Task instructions: Return every line of the listing that includes the string "height".

========================================

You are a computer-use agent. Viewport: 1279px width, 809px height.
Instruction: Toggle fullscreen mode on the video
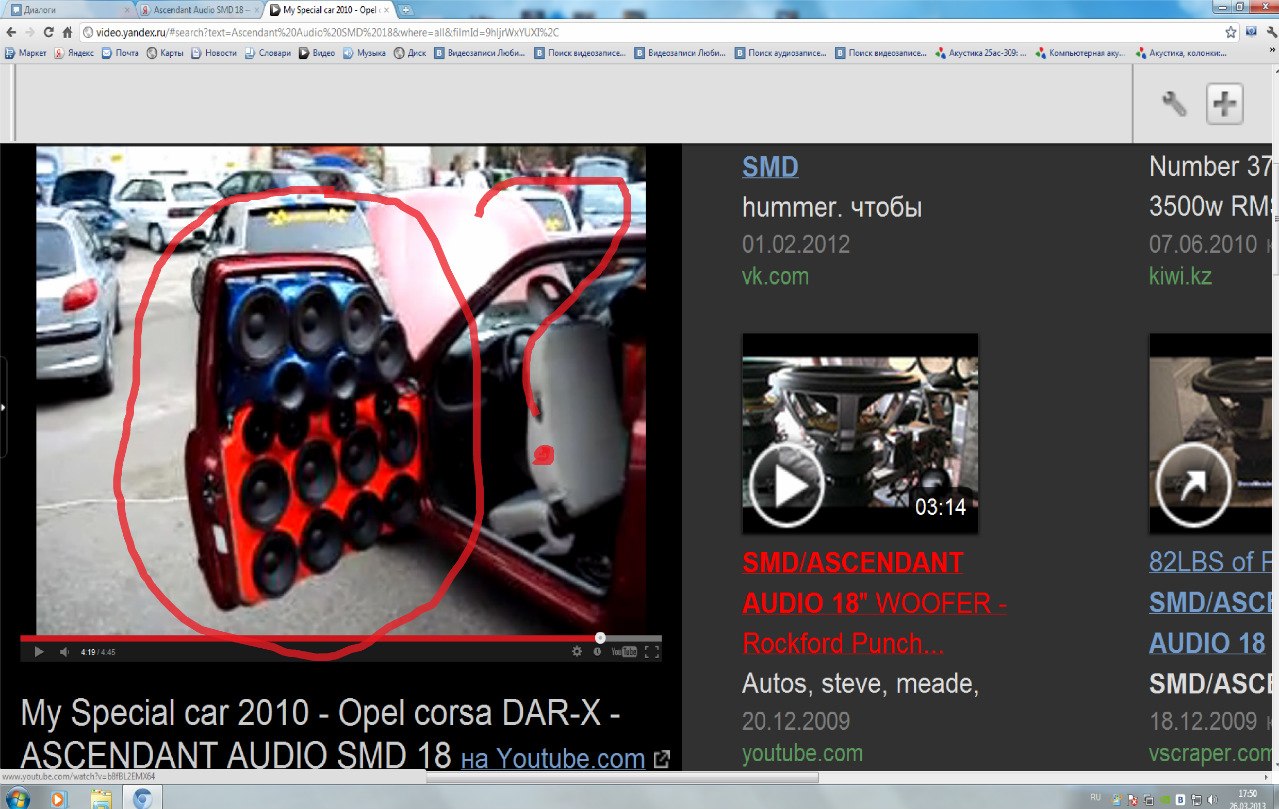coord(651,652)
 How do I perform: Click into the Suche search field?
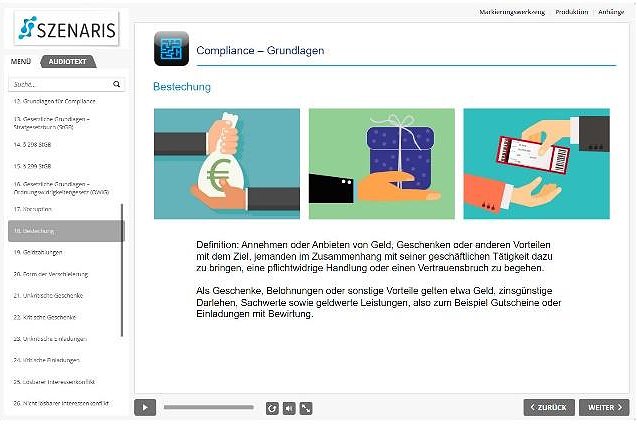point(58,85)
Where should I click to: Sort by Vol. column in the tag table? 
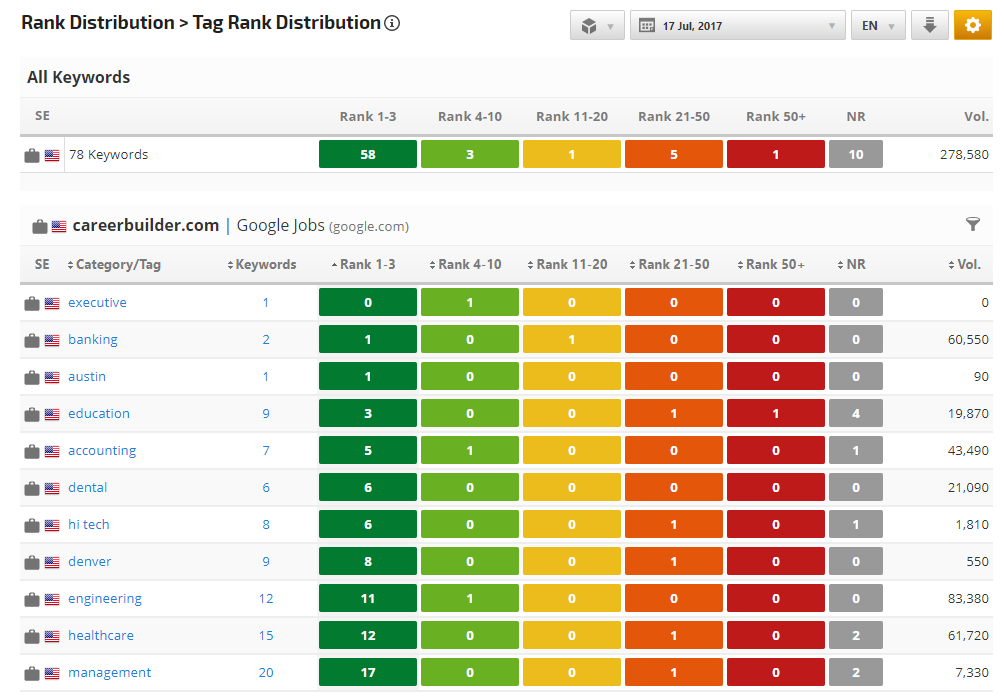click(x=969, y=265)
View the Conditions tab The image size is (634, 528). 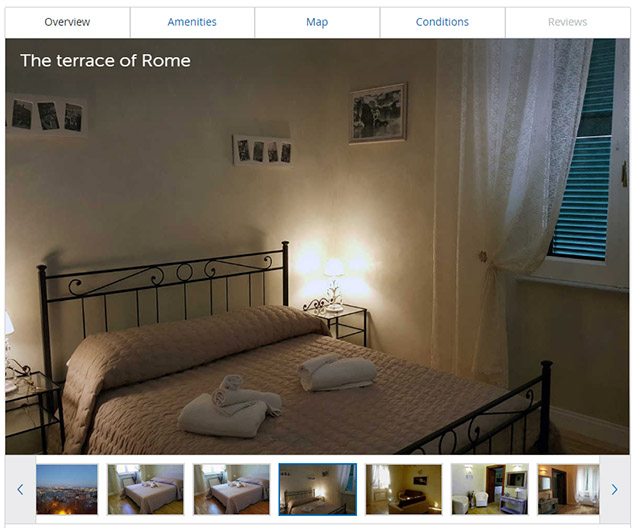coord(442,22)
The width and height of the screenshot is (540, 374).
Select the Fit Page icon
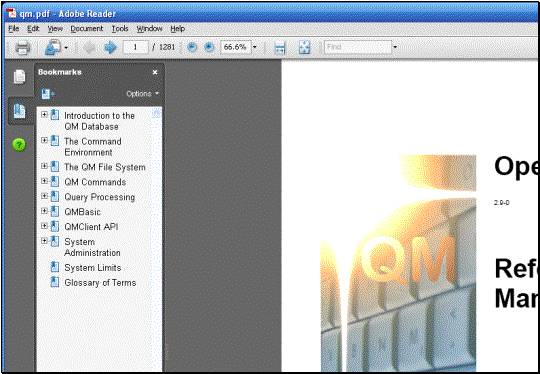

========================================

Solution to this task:
You are a computer-use agent. Viewport: 1279px width, 809px height.
The width and height of the screenshot is (540, 374).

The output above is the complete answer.